Are there membrane anchors for PEP?
Two Spinacia oleracea NEP enzymes have been reported to be membrane-associated in mature chloroplasts in a non-DNA-mediated manner (Azevedo et al., 2006). Furthermore, in Arabidopsis, the NEP protein encoded by RpoTmp has been shown to be anchored to the thylakoid membrane by a RING-finger protein in response to light signals (Azevedo et al., 2008). No similar light-regulated attachment factor is known for PEP, despite the fact that membrane association has been known for a long time (Reiss and Link, 1985). PEP subunits have been detected in preparations of nucleoids and the TAC (Suck et al., 1996; Pfalz et al., 2006; Majeran et al., 2011), both of which are known to be localized to membranes. We quantified membrane association and demonstrate that more than 95% of PEP is membrane-bound and that this does not change in a light-dependent fashion. It will be interesting to investigate the mechanisms for PEP attachment to membranes in comparison to RING-finger protein-based attachment of NEP (RPOTmp; Azevedo et al., 2008).

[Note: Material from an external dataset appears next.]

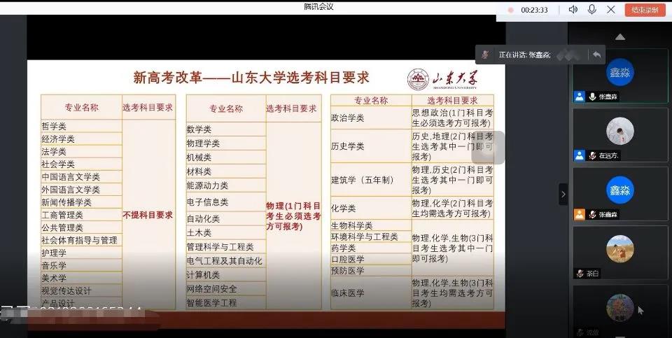Click the orange user badge beside second 张鑫淼
672x338 pixels.
[x=580, y=214]
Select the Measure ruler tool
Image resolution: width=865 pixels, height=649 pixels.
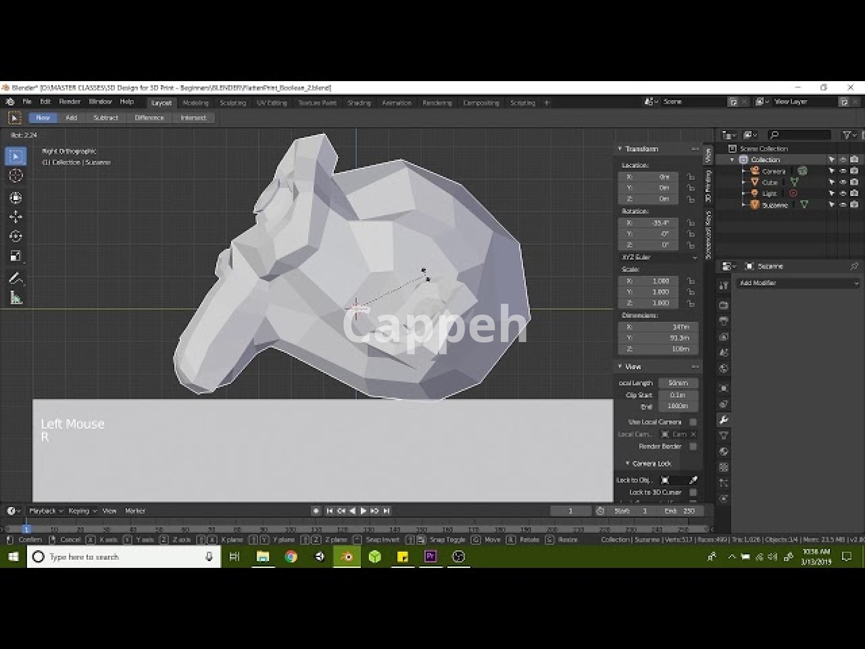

We suspected that PEP may be linked to membranes via DNA, as chloroplast DNA is membrane-attached (Miyamura et al., 1986; Liu and Rose, 1992; Sato et al., 1993, 1999). However, digestion of DNA did not change the localization of PEP, at least in young tissue, suggesting that there is a permanent non-DNA anchor that retains PEP at the membrane irrespective of light conditions. The situation is further complicated by the finding that, in old tissue, PEP may be partially solubilized by digesting the DNA. Whether this is simply due to a change in transcriptional activity or is a property of the unknown membrane anchor remains to be seen. Candidates for attachment factors include the PEND protein and MFP1. PEND, a member of the bZIP protein family, is associated with the inner envelope membrane and is expressed at early stages of plastid development, i.e. at the same time as the nucleoids are found to co-localize with the plastid envelope (Sato et al., 1993, 1998). MFP1 is a coiled-coil protein with a C–terminal DNA-binding domain and is associated with nucleoids in vivo (Jeong et al., 2003). It will be interesting to test whether any of these general DNA-binding proteins directly interact with PEP.